Difficile d’ignorer que nous vivons une époque qui met l’expérience à l’honneur. Des vidéos live partagées sur les réseaux sociaux à l’importance accordée au voyage, la nouvelle génération préfère désormais partager et vivre des expériences – au lieu d’accumuler les possessions. Et les marques de luxe ont bien compris l’importance du phénomène dans leur stratégie de vente. Mais qu’est-ce que ça veut dire concrètement ? Nous avons demandé à quelques experts de l’industrie du luxe de partager leur définition d’une expérience exceptionnelle.
Daniela Walker, éditrice de LS:N Global, sur les expériences « transformantes »
« Pour faire simple : acheter des choses n’est plus si cool que ça. Après la crise, les consommateurs ont pris conscience qu’ils ne pouvaient plus afficher leur richesse de la même manière – ce qui a notamment signé le déclin du logo de luxe. NET-A-PORTER, par exemple, a adopté les boîtes de livraison non siglées. Les gens ont commencé à s’intéresser aux expériences et aux souvenirs associés.
Avec des consommateurs moins intéressés par les choses et plus conscients de l’impact de leur consommation sur la planète, le facteur expérience est devenu crucial pour les marques de luxe. Et contrairement au dernier « it » bag de Chanel, ça veut dire offrir quelque chose d’unique qui permettra à chaque client de découvrir l’ADN de la marque.
Louis Vuitton est l’exemple parfait. Avec leurs expositions Séries, notamment, ils ont permis aux clients de découvrir les coulisses d’une collection de défilés. Mini s’en sort aussi très bien, en particulier avec leur installation Mini Breathe pendant la Salone Design Week de Milan, où ils ont exposé des structures futuristes pour faire face au défi de l’urbanisme. L’installation donnait vie aux principes de la marque d’« utiliser l’espace de manière intelligente » et de « réduire son empreinte carbone au maximum ».

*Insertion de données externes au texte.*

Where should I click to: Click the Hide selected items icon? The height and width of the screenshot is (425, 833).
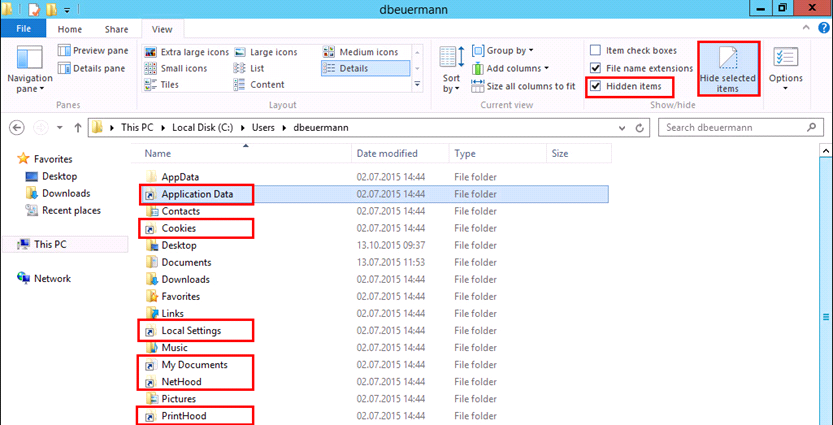tap(728, 58)
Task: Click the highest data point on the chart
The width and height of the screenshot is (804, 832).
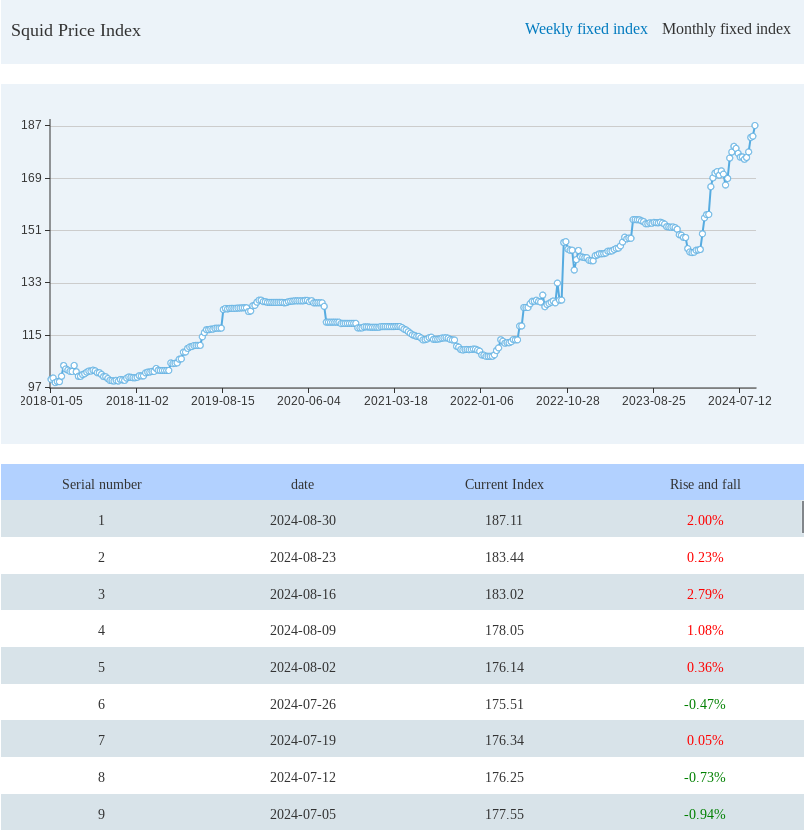Action: click(755, 126)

Avec des marques de luxe de plus en plus conscientes de l’importance de l’expérience, celles qui sauront créer des expériences transformantes seront particulièrement intéressantes. »

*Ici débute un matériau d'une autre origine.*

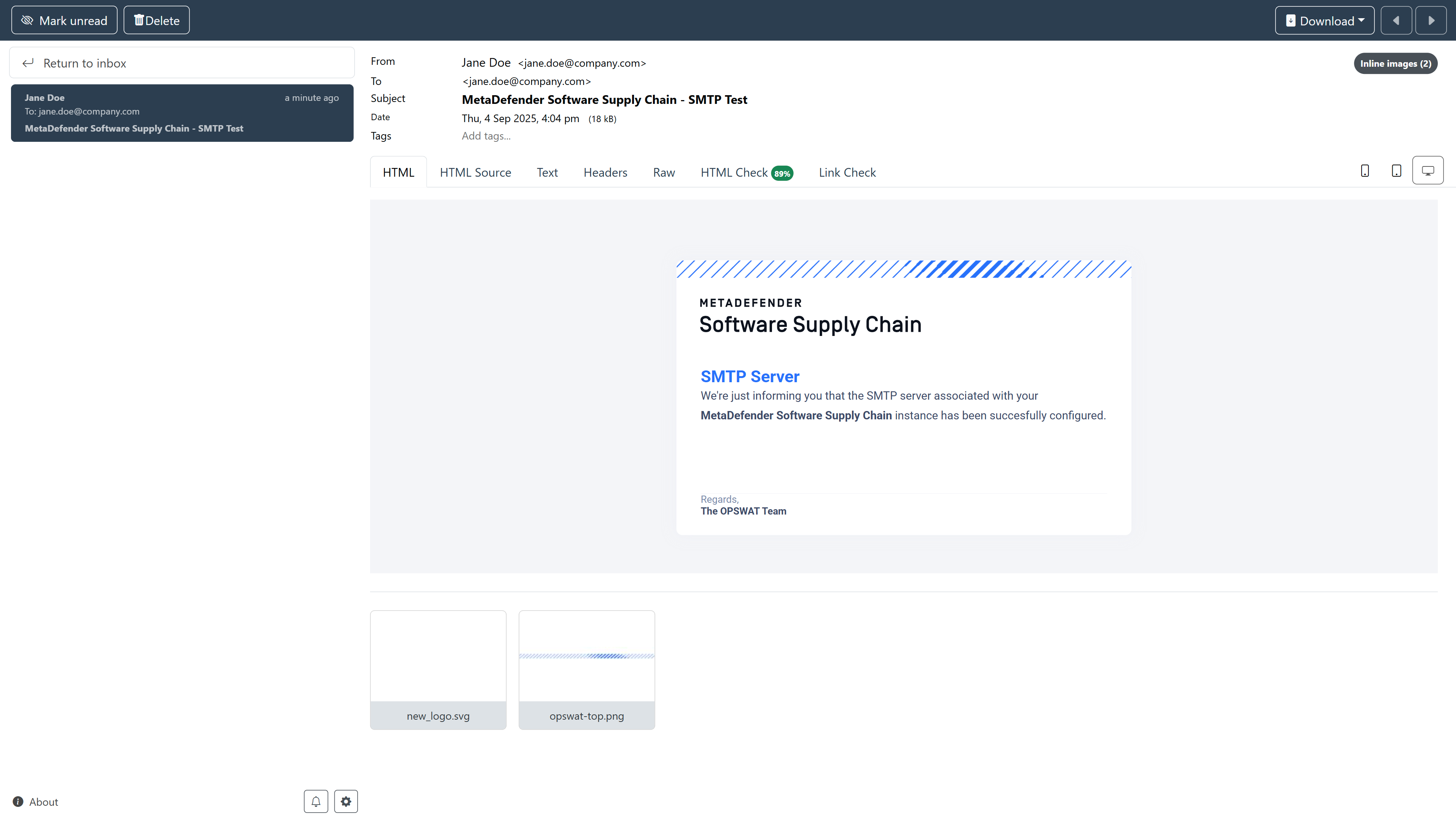Click the About info icon
This screenshot has width=1456, height=819.
point(18,802)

Lou Mcleod, PDG de William & Son, sur les expériences sur-mesure
« Pour nous, l’expérience est synonyme de service en boutique. Quand vous effectuez un achat important, vous voulez être conseillé par un expert et en savoir le plus possible sur le produit. C’est pour ça que nous avons décidé de ne pas vendre toutes nos collections et proposons aux gens de venir les découvrir en personne dans nos boutiques. C’est quelque chose qui leur plaît beaucoup.
Offrir une expérience en boutique hors du commun sera essentiel pour les marques de luxe de demain. Si vos employés connaissent vos produits sur le bout des doigts et peuvent partager leur passion avec vos clients, vous leur offrirez une expérience d’achat bien plus riche. »
Karolina Wierzbicka, Responsable du Design Planning chez Selfridges, sur les expériences qui créent du lien
« Entre le shopping en ligne, les réseaux sociaux et les nouvelles technologies, tout est désormais à portée de main. Et c’est pour ça qu’il n’a jamais été si important de créer des expériences offline qui comptent. Ces moments « in real life » se concentrent de plus en plus sur les interactions et les connexions entre individus. Il s’agit avant tout de créer des souvenirs et des impressions durables.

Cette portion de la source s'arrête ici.